- **Tasks to complete**:
#1 Using the spotlight on Thrive Alliance below, decide whether each statement agrees with it. Answer yes or no for each, quoting the exact words of the text that decide it.
(a) The Relative Caregiver Support Group meets weekly.
(b) The group began after a grandparent raising her grandson said she was struggling to find information.
(c) Childcare is provided at the group's meetings.
#2 Reproduce the passage of the Thrive Alliance spotlight below, starting at "The Relative Caregiver Support Group started" and ending at "the primary householder.".
#3 Carry on the spotlight on Thrive Alliance's Relative Caregiver Support Group below, picking up after its final sentence.

Spotlight on Innovations and Achievements: Thrive Alliance
We're highlighting the cutting-edge programs and successful strategies used by 2018 recipients of n4a's Aging Innovations and Achievement Awards in this weekly spotlight feature. This week we're focusing on Thrive Alliance's Relative Caregiver Support Group, Achievement winner in the Caregiving category.
Thrive Alliance developed a support group for relatives who are raising the children of family members to provide them with a venue to ensure that they focus on their own health and opportunities to connect with others who are in similar situations. The monthly meetings of the Relative Caregiver Support Group include an educational seminar, therapist-facilitated conversation, evening meals and childcare. Older children who attend also have the opportunity to participate in therapist-facilitated conversations.
The Relative Caregiver Support Group started with just one conversation. A grandparent raising her grandson mentioned that she was struggling and could not find any information about community resources, services and support for her situation. Christina Rajanyakam, Thrive Alliance's Family Caregiver Services Coordinator, met with a key individual from the school corporation, Bartholomew Consolidated School Corporation (BCSC), who mentioned that he saw the growing need in their community for services and supports to grandparents and relatives raising children. BCSC reports that about six percent of middle and high school students live in homes where the primary householder is someone other than their parents—and in most of these homes the grandparent or great-grandparent is the primary householder.

- **Recorded information**:
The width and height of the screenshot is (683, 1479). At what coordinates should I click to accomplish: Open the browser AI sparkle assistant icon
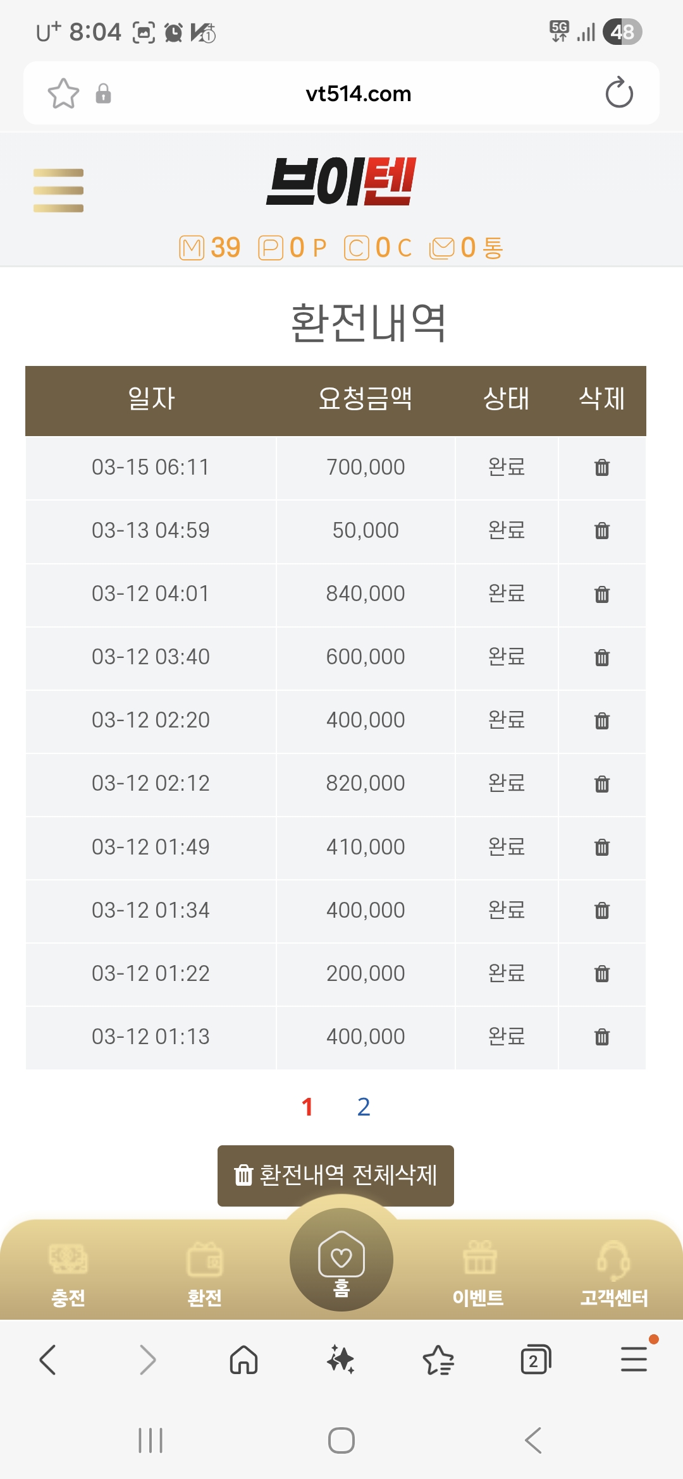tap(341, 1359)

- **Exercise results**:
#1
(a) No: "The monthly meetings of the Relative Caregiver Support Group"
(b) Yes: "A grandparent raising her grandson mentioned that she was struggling and could not find any information about community resources, services and support for her situation."
(c) Yes: "include an educational seminar, therapist-facilitated conversation, evening meals and childcare."

#2
The Relative Caregiver Support Group started with just one conversation. A grandparent raising her grandson mentioned that she was struggling and could not find any information about community resources, services and support for her situation. Christina Rajanyakam, Thrive Alliance's Family Caregiver Services Coordinator, met with a key individual from the school corporation, Bartholomew Consolidated School Corporation (BCSC), who mentioned that he saw the growing need in their community for services and supports to grandparents and relatives raising children. BCSC reports that about six percent of middle and high school students live in homes where the primary householder is someone other than their parents—and in most of these homes the grandparent or great-grandparent is the primary householder.

#3
Thrive Alliance started its first support group for relative caregivers in January 2017 when it received a grant from the United Way of Bartholomew County to provide services to relative caregivers. Thrive Alliance has developed partnerships with several local organizations to help provide services and form a community-wide coalition. Agencies looking to replicate this program should consider that a community-wide coalition could help tremendously to implement services for relative caregivers. Rajanayakam stated that there's an increased awareness at the federal level for the need to support grandparents raising children and there is also existing funding to provide Information & Referral, education and support. AAAs are well-positioned to provide these services through the Older Americans Act Title III E National Family Caregiver Support Program. Up to 10 percent of III E dollars may be spent by states (and thus AAAs) to support these grandparents and other older relative caregivers of children and youth.
As for accomplishments from the program, a 2017 Family Strengths Scale Assessment indicated that 71 percent of grandparents reported an improvement in knowledge about community resources and 57 percent saw an improvement in their ability to understand and better manage their emotions. Eleven families used the Thrive Alliance Caregiver Library to check out books about grief, grandfamilies and related topics.